By now Lottie had all but stopped working, though she would have had sufficient solitude in Cambridge and enough time to do whatever she liked. She might have accomplished a
great deal. Indeed, she had planned to. She had started to. In the first few days after she’d sold the dining room table and chairs to the cigars-moking dealer from Widespread Depression
– the store specialized in furniture of that era – she’d moved a small drop-leaf table from the hall into the dining room, opened it up, and set out all her books, her notes. And
at first she had lost herself, that’s how she thought of it, in reading, in making more notes. Even after Ryan arrived, she had most evenings to herself since he was so often out.
Occasionally she worked on the house project, but more of the time she sat in the dining room at her makeshift desk, her legs hooked around the legs of a chair, her eyes moving slowly down the
pages of print under the bright gooseneck lamp left behind by one of the tenants who’d moved out.

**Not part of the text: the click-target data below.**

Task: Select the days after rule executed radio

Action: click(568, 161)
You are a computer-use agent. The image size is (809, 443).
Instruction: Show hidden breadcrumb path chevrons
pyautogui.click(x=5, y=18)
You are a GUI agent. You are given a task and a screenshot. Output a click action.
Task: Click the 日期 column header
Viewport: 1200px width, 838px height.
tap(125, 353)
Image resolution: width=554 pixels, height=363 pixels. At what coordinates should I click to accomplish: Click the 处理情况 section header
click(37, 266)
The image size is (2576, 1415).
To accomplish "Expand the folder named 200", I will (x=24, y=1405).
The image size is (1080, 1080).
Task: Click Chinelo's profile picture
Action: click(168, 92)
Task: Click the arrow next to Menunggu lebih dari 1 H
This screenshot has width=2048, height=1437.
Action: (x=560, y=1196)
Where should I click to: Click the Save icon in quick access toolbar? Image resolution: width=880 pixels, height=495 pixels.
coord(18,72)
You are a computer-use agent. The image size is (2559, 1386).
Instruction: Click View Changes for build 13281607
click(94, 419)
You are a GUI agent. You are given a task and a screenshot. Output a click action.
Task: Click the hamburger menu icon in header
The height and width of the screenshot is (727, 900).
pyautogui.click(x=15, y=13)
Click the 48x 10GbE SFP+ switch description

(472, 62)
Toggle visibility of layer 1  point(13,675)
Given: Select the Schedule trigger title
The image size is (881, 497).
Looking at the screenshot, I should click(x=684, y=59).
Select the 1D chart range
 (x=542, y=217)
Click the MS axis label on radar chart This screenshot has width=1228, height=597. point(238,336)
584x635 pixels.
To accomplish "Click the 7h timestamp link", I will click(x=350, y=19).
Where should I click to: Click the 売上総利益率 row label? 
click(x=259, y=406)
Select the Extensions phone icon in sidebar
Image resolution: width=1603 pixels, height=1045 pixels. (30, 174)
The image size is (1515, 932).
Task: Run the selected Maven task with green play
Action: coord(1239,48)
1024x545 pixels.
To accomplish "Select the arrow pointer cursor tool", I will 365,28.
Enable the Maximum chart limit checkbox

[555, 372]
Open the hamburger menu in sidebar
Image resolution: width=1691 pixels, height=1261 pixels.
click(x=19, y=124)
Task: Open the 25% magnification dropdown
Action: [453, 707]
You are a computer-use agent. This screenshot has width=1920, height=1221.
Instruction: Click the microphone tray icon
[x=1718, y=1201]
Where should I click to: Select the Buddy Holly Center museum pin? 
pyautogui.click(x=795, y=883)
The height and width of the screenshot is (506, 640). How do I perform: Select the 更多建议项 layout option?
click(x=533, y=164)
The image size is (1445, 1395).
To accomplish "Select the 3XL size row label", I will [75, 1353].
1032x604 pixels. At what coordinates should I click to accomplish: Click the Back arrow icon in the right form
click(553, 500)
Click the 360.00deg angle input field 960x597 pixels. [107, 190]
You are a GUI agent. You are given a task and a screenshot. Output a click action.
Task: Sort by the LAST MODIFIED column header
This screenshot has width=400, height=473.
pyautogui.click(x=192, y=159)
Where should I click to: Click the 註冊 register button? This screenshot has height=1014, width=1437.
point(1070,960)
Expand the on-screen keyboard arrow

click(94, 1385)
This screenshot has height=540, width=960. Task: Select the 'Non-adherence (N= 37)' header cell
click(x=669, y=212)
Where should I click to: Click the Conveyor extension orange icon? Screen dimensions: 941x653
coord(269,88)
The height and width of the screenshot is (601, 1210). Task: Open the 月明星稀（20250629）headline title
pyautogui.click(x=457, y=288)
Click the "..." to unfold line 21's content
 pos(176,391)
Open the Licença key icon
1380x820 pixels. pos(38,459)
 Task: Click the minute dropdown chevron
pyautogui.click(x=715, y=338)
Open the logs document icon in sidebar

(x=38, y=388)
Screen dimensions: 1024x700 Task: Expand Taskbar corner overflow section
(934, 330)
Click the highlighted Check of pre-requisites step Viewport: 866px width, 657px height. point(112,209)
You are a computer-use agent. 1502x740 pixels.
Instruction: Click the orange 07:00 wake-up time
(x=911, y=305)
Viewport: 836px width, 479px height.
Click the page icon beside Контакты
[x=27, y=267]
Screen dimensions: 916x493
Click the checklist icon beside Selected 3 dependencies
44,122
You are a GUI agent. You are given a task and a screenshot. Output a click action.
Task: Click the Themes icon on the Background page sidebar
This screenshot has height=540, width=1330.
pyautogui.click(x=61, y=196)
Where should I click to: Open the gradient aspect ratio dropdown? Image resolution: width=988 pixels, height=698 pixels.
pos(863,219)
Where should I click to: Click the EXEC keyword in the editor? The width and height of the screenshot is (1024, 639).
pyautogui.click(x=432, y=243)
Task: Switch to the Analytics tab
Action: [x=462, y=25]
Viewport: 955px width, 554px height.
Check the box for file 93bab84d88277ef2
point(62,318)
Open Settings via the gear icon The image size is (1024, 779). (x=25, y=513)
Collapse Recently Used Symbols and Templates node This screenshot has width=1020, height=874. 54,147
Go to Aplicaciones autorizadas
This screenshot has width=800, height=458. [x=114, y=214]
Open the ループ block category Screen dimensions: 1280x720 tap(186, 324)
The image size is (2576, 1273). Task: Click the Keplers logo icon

She’d already read the popular literature. That had been the easy part, the boring part – the books on love addicts, self-destructive love, men who can’t love, women who
can’t stop. Earlier, in Chicago, she’d read some Freud, some legitimate psychology, some sociology. Now she’d begun the random circling through fiction, biography, letters,
poetry, that was almost always part of what she loosely termed research. This was the aspect of her work Lottie usually loved best. She thought of it as her true education; the BA she’d
finally gotten from Roosevelt was simply too hard-won, too much an issue of scraping together whatever it took – time, books, pages written, money – either to have left her enough
energy to absorb much of what she was learning or to have been pleasurable, except as an unlikely achievement. No, this slow meandering-with-something-in-mind that had started after she began to
specialize in medical issues, this had taught her more than all those years of earnest scholarship wedged between Ryan’s feedings and baths, between PTA meetings and Little League games,
between her job and the occasional bit of social life. Sometimes she felt a nearly erotic pleasure in the simple, physical piling up of the books to be gone through, a kind of thrill as she sat
down at a desk or table strewn with them or with pages of notes, or articles clipped from the paper or Xeroxed in the law library or the medical library.